Hogg signed up for two rebel tours to South Africa in 1985–86 and 1986–87 during apartheid times. This gave him a three-year ban practically ending his international career.

"I have no regrets whatsoever about going on those tours," he said in 2016.

The first tour he took 21 first class wickets at 24.52 with a best return of 5–83 and 13 one-day wickets at 21. On the second tour he got 22 wickets at 20.13.

==Post-playing career==
After retirement from first class cricket, Hogg was a bowling coach for the Victorian team working alongside David Hookes.

In 2005–06 he was a selector for Victoria.

On Australia Day 2012 Hogg sparked a controversy when he posted an offensive tweet about Allah. He later removed the tweet and apologised, claiming it was just a bad attempt at Australian humour.
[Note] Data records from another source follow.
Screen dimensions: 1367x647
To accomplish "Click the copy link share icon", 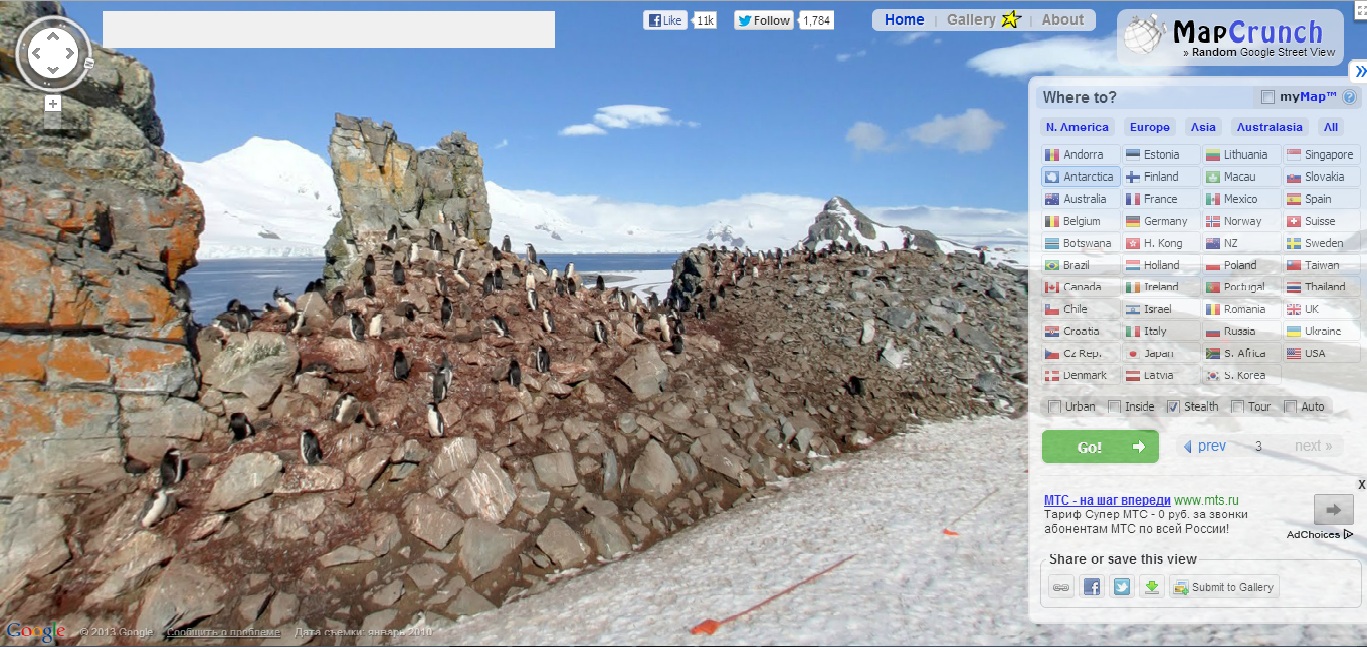I will point(1061,587).
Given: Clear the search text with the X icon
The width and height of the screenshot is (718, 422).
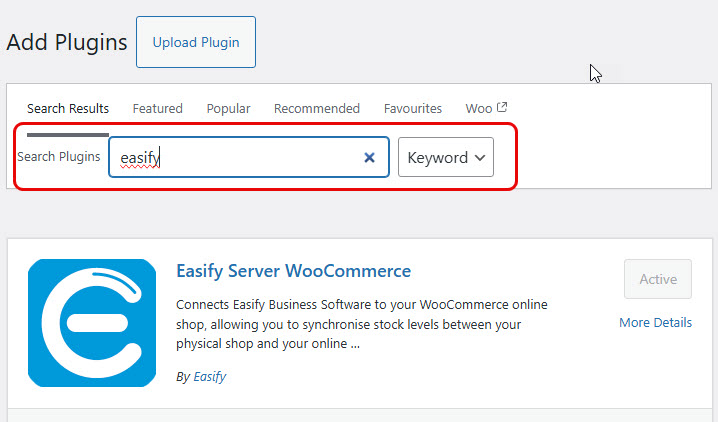Looking at the screenshot, I should tap(369, 157).
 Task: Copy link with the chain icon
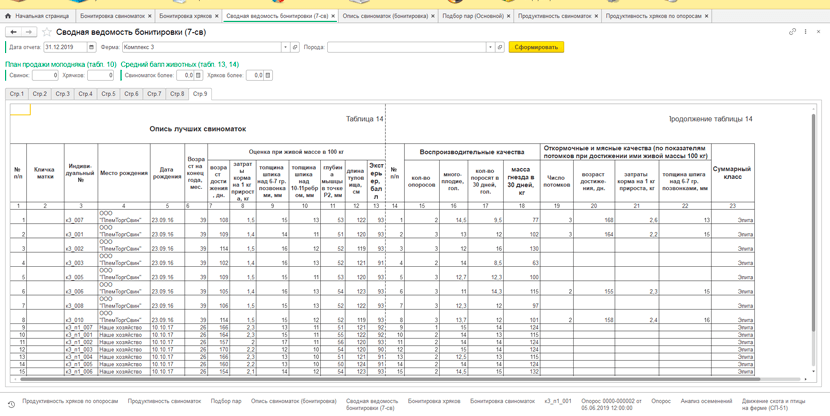792,32
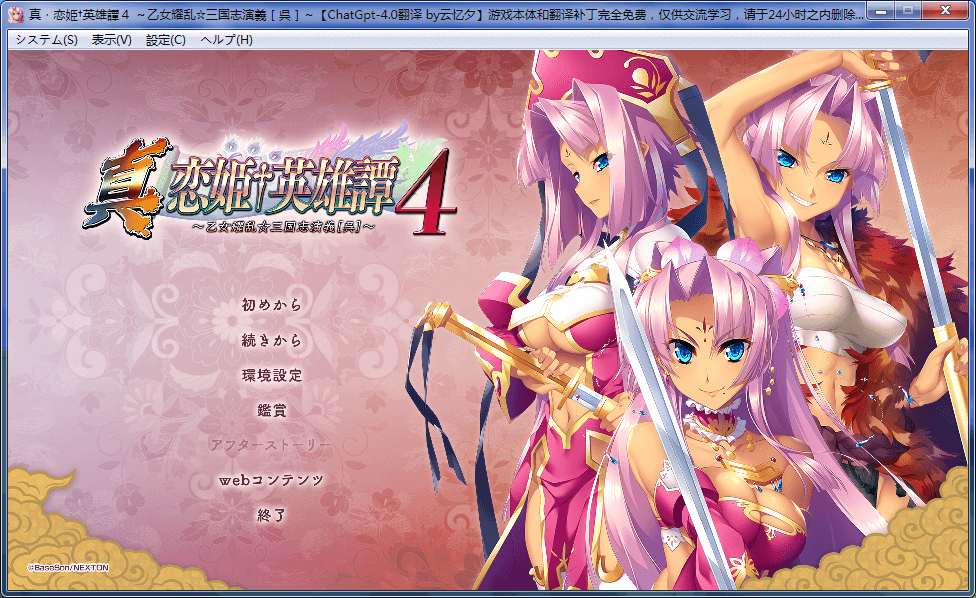Start a new game with 初めから
The height and width of the screenshot is (598, 976).
point(271,305)
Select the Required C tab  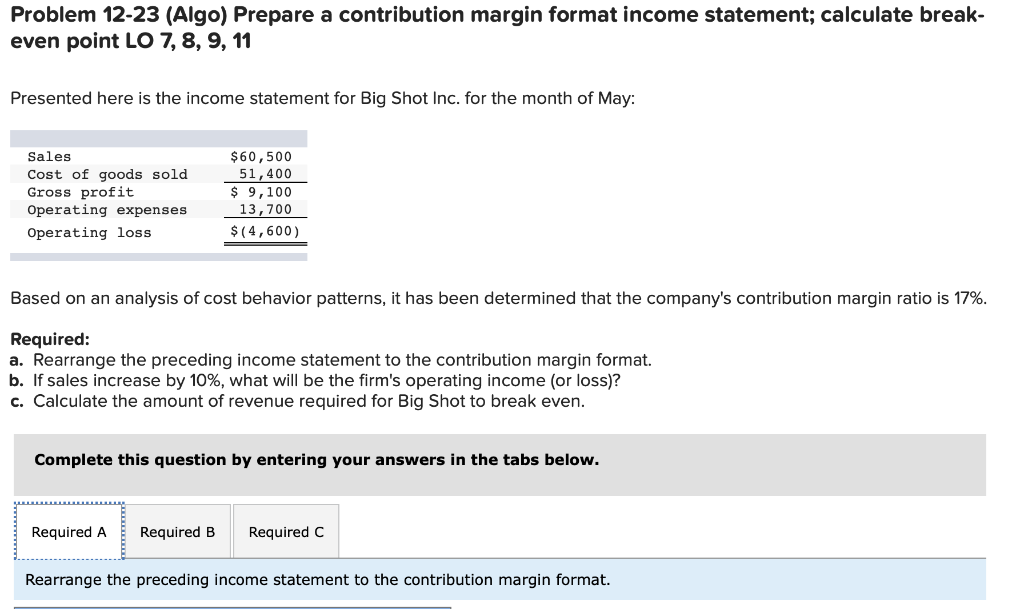coord(286,531)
Hogg's 2007 autobiography is titled The Whole Hogg – Inside the mind of a lunatic fast bowler. He said that former England captain Mike Brearley had a "degree in people".

In 1990, when Shane Warne made his first class debut, Hogg boldly predicted in his column in The Truth that Warne would play 100 tests and take 500 wickets. Hogg said he was sacked from the column soon after, but Warne exceeded the prediction, taking 708 wickets in 145 tests.

Rodney Hogg has been a regular commentator for Channel 7 in Australia and since 2001 has been working as a corporate speaker throughout Australia.

On West Indies' tour to Australia in January 2024, Hogg called them out as "hopeless and pathetic". West Indies Captain Kraigg Brathwaite responded back after drawing the series 1–1 at the post match presentation asking Hogg – "Are these muscles big enough for him?"